Array vs Linked List vs List

Array

  • Description: It stored in contiguous memory spaces and consist of elements of the same type.
  • Size: It has fixed size and cannot be changed during runtime.
  • Memory Allocation: Since it has fixed size, the memory allocated statically.
  • Insertion and Deletion
    • Time Complexity: O(n)
    • Extra element will be lost due to it's fixed size. Therefore, we will declare a longer array but if it's not fully used, those ending undefined element will waste the memory space
    • If maintaining the order of the elements is a requirement, then it will have low efficiency when shifting operation on large set of array.
  • Access Time
    • Time Complexity: O(1)
    • It use linear search to find element due to its linear data structure
  • Cache locality: Since it is stored in contiguous memory spaces, it has better cache locality than list.

Linked List

  • Description: It is a linear data structure where each element considered as a separate object, also known as a node.

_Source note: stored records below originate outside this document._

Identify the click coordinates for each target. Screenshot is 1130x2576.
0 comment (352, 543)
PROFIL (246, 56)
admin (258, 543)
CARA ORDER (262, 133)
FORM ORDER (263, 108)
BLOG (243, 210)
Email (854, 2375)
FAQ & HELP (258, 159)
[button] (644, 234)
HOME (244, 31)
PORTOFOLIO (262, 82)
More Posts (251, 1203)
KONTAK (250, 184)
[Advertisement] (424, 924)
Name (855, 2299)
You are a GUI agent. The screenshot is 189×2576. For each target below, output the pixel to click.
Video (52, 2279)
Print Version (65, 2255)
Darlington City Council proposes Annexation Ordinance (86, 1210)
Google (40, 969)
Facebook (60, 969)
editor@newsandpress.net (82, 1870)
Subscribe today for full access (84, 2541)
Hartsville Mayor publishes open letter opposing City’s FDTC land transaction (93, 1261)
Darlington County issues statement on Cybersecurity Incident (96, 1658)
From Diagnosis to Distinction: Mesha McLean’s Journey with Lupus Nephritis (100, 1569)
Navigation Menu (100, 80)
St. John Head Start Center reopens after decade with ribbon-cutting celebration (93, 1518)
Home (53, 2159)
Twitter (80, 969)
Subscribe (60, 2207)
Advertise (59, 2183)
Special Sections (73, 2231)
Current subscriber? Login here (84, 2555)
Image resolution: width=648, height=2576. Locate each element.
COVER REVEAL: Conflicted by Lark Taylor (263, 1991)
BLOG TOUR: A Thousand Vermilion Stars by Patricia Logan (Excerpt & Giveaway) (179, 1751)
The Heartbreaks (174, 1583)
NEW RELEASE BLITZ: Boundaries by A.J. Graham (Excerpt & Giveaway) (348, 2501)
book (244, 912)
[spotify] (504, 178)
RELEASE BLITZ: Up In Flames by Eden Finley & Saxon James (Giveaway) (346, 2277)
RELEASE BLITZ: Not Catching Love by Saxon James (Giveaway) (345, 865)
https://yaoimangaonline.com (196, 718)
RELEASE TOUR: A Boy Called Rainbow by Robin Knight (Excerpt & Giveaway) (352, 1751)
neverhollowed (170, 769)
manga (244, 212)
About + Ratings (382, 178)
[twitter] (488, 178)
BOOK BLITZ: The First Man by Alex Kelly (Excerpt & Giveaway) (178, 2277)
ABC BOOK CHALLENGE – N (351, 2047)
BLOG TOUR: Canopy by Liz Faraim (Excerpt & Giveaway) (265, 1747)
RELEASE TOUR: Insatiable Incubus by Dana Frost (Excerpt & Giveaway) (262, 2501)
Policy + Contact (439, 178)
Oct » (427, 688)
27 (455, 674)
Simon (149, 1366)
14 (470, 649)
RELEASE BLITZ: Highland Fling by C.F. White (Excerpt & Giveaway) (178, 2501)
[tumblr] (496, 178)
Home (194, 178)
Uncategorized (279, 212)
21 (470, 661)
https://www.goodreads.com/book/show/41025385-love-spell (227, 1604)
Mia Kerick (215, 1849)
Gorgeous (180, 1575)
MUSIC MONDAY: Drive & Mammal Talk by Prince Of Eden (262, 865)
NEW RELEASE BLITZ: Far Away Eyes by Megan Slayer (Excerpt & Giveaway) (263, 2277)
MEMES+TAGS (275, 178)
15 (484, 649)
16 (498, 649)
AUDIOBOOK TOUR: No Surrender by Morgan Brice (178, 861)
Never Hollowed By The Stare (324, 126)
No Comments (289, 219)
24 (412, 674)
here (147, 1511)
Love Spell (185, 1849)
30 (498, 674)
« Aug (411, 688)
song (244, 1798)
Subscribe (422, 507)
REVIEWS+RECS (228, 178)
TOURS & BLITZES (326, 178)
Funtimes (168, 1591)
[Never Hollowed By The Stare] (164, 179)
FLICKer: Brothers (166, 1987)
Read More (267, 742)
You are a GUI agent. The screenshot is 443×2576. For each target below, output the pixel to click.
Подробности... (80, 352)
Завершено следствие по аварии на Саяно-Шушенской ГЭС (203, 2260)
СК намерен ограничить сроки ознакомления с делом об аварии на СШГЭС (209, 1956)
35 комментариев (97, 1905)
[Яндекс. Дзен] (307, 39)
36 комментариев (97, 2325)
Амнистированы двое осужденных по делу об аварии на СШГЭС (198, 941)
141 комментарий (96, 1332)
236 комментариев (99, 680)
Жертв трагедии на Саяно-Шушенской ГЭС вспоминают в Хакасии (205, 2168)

Each node has two parts: data and reference to the next node.
  • Size: It has dynamic size and can be changed during runtime.
  • Memory Allocation: Since it has dynamic size, the memory allocated dynamically and it will allocate more memory than Array due to the reference to the next node.
  • Insertion and Deletion
    • Time Complexity: O(1)
    • It has high efficiency when inserting or deleting an element at the beginning or end of the list.
    • If maintaining the order of the elements is a requirement, then it will have high efficiency when shifting operation on large set of array.
  • Access Time
    • Time Complexity: O(n), because it must traverse from the head node to the desired node.
  • Cache locality: Since it is stored in non-contiguous memory spaces, it has worse cache locality compared to Array.

List

  • Size: It is dynamic size and can be changed during runtime.
  • Memory Allocation: Since it has dynamic size, the memory allocated dynamically.
  • Insertion and Deletion
    • Time Complexity: O(1)
    • Extra element will be lost due to it's fixed size. Therefore, we will declare a longer array but if it's not fully used, those ending undefined element will waste the memory space

Dynamically-typed and Statically-typed languages

Typescript is a dynamically-typed language (similar to Python, Ruby, PHP and others), which means that Array are typically implemented as dynamic arrays, also known as resizable arrays or List. Therefore, both of them are used interchangeably in Typescript. But in theorethical context, they are different.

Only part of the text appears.